---------- Supplied data ----------
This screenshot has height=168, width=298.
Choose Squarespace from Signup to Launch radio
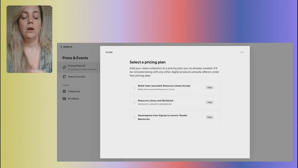click(x=134, y=117)
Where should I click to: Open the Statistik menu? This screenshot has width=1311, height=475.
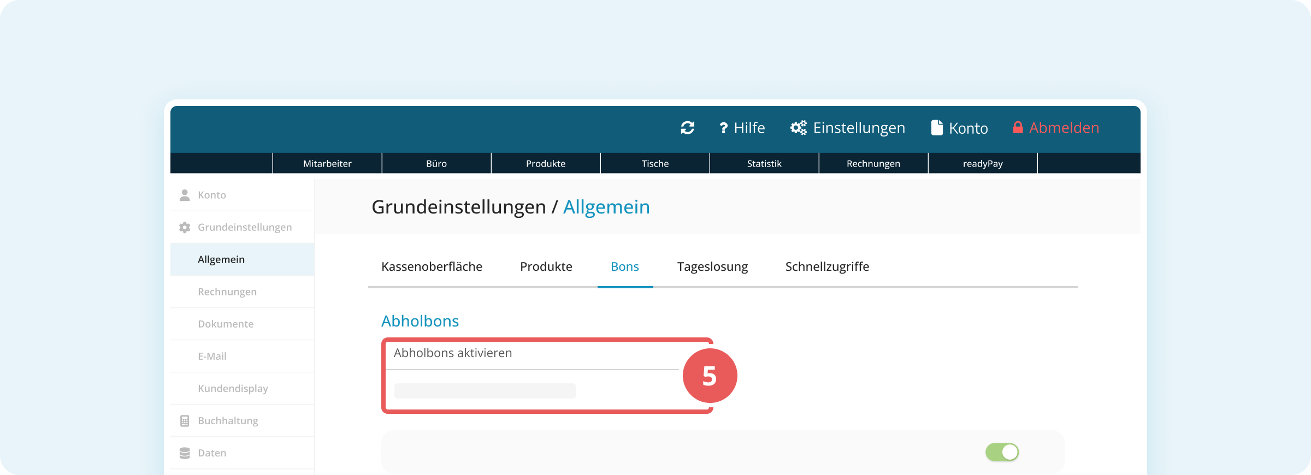click(764, 164)
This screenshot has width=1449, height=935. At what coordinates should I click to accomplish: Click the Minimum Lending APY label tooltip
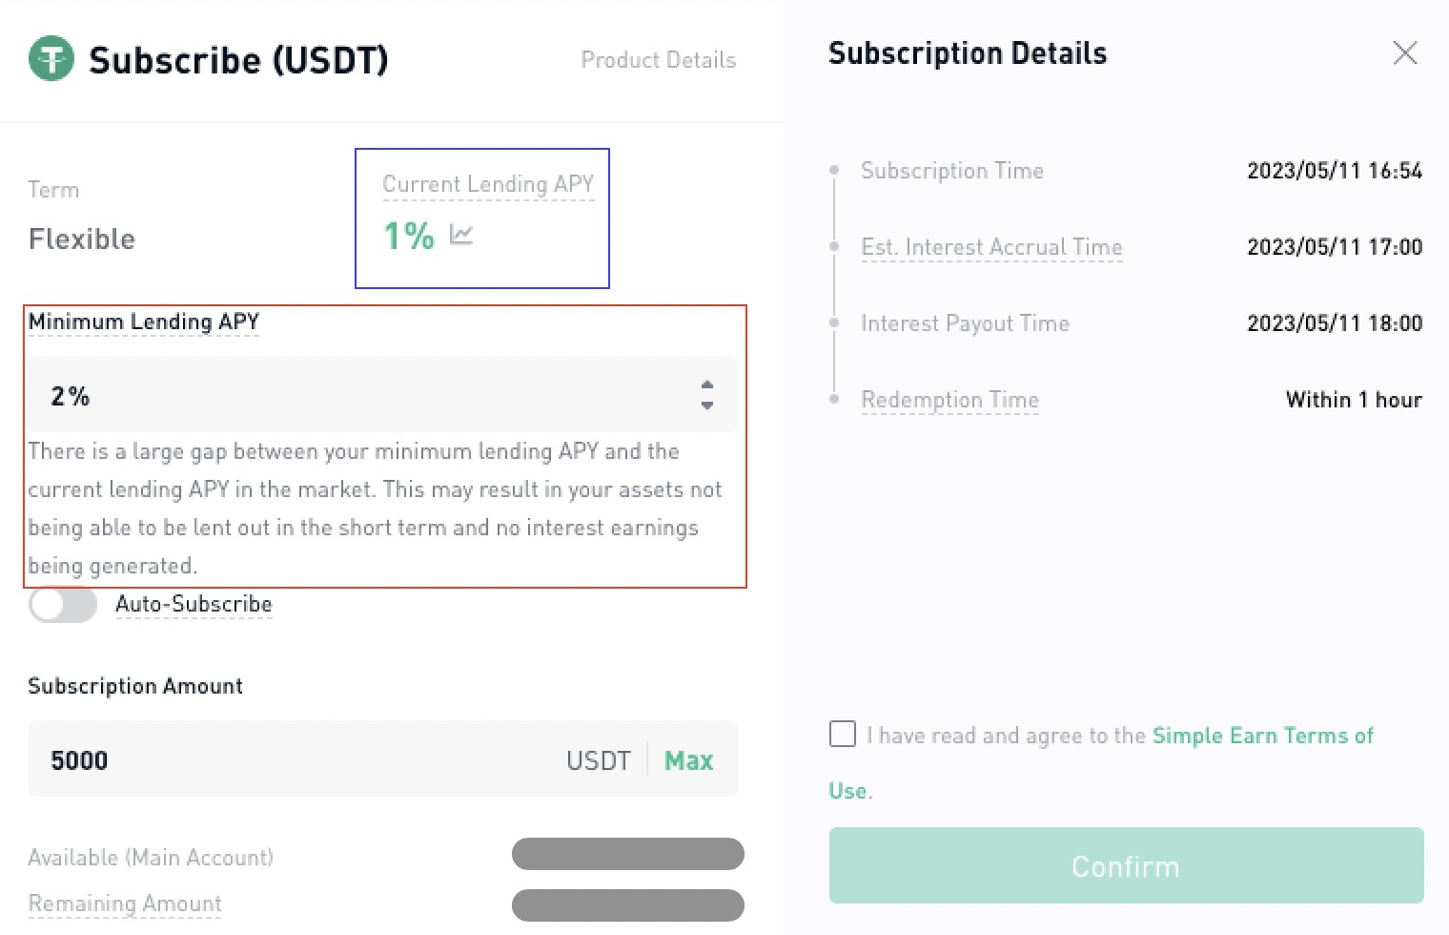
----------
:: The problem ::
Restate the data above word for word. Skip every picture.

:: Response below ::
This screenshot has height=168, width=298.
Choose Squarespace from Signup to Launch radio
click(x=134, y=117)
Where should I click to: Open the Statistik menu? This screenshot has width=1311, height=475.
click(764, 164)
This screenshot has width=1449, height=935. At what coordinates should I click to accomplish: Click the Minimum Lending APY label tooltip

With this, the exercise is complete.